Money laundering represents a substantial risk to global financial systems, allowing criminals to conceal the illegitimate origins of funds and integrate them into the lawful economy. Its repercussions extend beyond financial ramifications, encompassing the destabilization of financial systems, threats to national security, and the erosion of public trust in financial institutions. Governments and law enforcement agencies worldwide are actively engaged in identifying money laundering activities, prompting financial institutions to employ various monitoring mechanisms to identify and report potential instances of money laundering. While these systems typically adhere to simple rules, they face limitations in recognizing intricate and novel money laundering schemes. The incorporation of machine learning algorithms, which leverage labeled historical data for decision-making, can significantly enhance the efficacy of existing systems in detecting money laundering.
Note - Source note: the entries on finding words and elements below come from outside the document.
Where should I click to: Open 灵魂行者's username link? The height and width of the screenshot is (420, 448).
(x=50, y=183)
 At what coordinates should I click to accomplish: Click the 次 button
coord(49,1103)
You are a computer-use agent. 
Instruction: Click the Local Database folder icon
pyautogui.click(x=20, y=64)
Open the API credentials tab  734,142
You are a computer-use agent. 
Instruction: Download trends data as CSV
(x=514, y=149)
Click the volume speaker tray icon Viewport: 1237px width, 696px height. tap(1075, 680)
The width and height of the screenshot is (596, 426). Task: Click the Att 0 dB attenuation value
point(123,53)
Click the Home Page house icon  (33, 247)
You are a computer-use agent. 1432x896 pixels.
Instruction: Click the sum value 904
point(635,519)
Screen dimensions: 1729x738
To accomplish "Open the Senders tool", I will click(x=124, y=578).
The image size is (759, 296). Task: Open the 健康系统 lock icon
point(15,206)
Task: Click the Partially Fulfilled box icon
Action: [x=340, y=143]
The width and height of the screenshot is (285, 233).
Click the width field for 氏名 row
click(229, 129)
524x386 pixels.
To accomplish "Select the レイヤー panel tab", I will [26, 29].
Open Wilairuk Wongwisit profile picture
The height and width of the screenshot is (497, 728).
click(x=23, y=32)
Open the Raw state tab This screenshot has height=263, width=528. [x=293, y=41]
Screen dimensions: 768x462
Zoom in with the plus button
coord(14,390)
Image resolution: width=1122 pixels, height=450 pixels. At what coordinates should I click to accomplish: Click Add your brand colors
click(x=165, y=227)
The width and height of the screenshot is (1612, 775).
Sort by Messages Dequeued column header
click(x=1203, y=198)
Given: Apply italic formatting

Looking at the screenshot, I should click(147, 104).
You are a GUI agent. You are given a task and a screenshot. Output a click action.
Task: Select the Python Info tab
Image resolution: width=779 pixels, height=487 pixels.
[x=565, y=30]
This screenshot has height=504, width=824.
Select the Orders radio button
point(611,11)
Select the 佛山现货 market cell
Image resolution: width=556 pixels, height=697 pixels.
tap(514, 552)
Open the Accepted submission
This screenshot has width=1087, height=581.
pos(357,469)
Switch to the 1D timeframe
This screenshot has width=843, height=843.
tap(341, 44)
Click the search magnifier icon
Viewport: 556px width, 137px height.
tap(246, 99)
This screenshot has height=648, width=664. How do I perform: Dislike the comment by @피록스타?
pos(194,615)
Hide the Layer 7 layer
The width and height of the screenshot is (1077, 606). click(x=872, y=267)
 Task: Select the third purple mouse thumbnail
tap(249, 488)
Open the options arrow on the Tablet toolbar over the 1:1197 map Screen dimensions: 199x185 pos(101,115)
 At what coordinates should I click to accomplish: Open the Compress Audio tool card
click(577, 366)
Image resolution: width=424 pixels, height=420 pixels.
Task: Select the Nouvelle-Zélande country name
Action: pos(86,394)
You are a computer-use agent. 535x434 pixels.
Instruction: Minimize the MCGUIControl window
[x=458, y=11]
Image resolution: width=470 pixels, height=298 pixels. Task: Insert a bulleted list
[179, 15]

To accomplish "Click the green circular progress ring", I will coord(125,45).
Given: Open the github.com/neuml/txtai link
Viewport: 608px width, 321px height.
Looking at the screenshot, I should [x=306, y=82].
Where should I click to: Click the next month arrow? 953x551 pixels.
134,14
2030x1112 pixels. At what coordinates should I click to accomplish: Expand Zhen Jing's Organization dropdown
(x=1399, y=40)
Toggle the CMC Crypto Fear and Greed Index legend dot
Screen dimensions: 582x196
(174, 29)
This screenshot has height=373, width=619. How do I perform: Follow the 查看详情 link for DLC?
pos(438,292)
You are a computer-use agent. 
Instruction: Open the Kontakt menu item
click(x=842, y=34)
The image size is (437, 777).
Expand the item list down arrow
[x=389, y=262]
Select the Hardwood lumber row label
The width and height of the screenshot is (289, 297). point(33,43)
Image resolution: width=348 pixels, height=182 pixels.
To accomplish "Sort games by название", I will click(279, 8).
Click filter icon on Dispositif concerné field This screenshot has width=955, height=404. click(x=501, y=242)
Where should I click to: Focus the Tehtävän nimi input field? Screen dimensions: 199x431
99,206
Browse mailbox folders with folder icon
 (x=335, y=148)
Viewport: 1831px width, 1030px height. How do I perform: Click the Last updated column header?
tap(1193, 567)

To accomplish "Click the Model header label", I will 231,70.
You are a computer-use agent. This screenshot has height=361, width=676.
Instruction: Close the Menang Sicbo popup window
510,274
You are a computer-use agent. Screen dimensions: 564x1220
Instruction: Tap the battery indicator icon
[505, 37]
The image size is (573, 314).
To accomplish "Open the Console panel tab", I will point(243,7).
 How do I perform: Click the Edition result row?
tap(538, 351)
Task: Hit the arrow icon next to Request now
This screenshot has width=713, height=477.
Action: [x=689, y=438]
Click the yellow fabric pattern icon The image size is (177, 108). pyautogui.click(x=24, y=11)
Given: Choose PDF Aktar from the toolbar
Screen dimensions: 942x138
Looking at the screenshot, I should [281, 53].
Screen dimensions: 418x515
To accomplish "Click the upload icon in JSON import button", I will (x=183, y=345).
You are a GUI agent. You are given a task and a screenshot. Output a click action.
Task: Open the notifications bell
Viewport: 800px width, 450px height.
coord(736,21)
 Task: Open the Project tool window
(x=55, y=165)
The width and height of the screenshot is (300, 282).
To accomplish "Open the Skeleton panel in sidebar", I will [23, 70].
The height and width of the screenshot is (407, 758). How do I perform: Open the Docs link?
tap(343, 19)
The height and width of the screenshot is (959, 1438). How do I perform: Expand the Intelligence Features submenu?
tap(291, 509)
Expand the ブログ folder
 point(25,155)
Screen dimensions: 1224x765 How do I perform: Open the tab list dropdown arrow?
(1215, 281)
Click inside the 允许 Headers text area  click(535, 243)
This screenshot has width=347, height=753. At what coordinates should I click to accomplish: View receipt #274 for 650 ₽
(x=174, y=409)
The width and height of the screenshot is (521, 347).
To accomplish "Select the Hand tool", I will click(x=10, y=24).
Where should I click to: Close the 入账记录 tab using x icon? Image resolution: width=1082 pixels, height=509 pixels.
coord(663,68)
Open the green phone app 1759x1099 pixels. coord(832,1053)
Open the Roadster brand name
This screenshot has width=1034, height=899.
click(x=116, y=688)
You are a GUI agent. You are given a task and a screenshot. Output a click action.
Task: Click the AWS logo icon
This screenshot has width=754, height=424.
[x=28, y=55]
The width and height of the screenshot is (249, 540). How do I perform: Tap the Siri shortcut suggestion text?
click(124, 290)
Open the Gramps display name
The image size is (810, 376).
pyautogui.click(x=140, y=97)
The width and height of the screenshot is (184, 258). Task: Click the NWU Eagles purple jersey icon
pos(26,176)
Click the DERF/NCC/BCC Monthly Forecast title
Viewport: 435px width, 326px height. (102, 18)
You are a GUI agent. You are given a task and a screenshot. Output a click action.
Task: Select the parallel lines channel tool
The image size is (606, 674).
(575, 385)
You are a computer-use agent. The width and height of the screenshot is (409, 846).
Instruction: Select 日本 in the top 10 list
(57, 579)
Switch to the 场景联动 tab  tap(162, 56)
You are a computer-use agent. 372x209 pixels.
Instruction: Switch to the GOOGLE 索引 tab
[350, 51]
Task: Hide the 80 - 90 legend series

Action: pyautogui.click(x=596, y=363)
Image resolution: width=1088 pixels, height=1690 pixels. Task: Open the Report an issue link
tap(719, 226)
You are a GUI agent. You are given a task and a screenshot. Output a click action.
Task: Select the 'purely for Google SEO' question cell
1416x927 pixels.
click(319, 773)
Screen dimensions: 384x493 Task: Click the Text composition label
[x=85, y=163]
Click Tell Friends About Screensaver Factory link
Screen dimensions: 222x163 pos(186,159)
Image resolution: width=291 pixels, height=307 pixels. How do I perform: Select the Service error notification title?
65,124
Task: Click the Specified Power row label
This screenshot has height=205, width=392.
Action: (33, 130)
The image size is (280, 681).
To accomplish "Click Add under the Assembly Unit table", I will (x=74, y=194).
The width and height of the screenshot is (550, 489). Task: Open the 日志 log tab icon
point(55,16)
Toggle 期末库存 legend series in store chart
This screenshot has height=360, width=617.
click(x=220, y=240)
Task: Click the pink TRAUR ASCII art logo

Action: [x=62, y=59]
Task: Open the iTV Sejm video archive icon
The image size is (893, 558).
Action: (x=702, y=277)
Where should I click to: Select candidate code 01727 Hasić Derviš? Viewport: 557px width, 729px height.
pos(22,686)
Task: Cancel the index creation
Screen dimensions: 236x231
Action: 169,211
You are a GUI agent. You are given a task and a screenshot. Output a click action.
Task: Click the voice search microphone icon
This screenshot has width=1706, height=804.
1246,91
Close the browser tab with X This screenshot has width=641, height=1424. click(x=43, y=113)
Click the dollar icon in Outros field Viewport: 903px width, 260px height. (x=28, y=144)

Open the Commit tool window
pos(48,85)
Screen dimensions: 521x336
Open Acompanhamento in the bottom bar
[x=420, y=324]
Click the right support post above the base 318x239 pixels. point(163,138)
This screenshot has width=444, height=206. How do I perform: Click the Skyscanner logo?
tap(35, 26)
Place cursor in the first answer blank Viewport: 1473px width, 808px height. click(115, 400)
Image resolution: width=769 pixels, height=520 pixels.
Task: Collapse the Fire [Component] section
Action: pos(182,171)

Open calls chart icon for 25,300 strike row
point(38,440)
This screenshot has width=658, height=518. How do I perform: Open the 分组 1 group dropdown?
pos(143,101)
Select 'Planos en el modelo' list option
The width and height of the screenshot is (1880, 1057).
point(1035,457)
This thesis aims to create a solution that combines different frameworks for the automatic detection of money laundering using machine learning. However, there are many challenges in developing such a solution. The sheer volume of digital payments has reached staggering proportions, necessitating the sifting through of an immense amount of data for effective money laundering detection. Furthermore, the diversity of financial products used for transactions adds another layer of complexity. Wire payments, card payments, international payments, crypto payments, and cash, among others, create an array of potential tools for money launderers. This diversity implies that machine learning models designed for money laundering detection must contend with vast feature sets, as actors may exploit multiple products for laundering. The rarity of money laundering incidents poses a significant challenge for machine learning techniques used in anti-money laundering efforts. With only a tiny fraction of transactions suspected to be related to money laundering, the data imbalance is substantial, making it difficult to train accurate and reliable machine learning models. Moreover, money launderers deliberately obscure their activities, employing sophisticated methods to mask illicit funds among legitimate ones. This intentional obfuscation contributes to the complexity of money laundering detection, requiring advanced machine learning models capable of identifying hidden patterns. Money launderers continually adapt, searching for vulnerabilities in financial security and devising new schemes. To address this, machine learning models employed for automated money laundering detection must undergo regular updates. This involves the creation of new features to describe emerging money laundering schemes, the introduction of new patterns labeled by domain experts into model training, and frequent retraining of models to stay on par with evolving tactics in the world of money laundering.

The thesis contributes significantly to this research field in four key ways: (i) introducing a framework for individual customer-level money laundering detection, (ii) presenting a framework for group-level money laundering detection, (iii) establishing a system that determines when to raise alerts for detected money laundering behaviour in such a way that raised alerts are timely and non-redundant, and (iv) developing a system that enhances raised alerts with textual explanations. Together, these contributions constitute a comprehensive solution for automated money laundering detection that addresses crucial business requirements. The solution underwent testing on real-life data, incorporating customer profiles, transaction histories, and input from anti-money laundering experts. The results were evaluated through computational experiments and feedback from domain experts.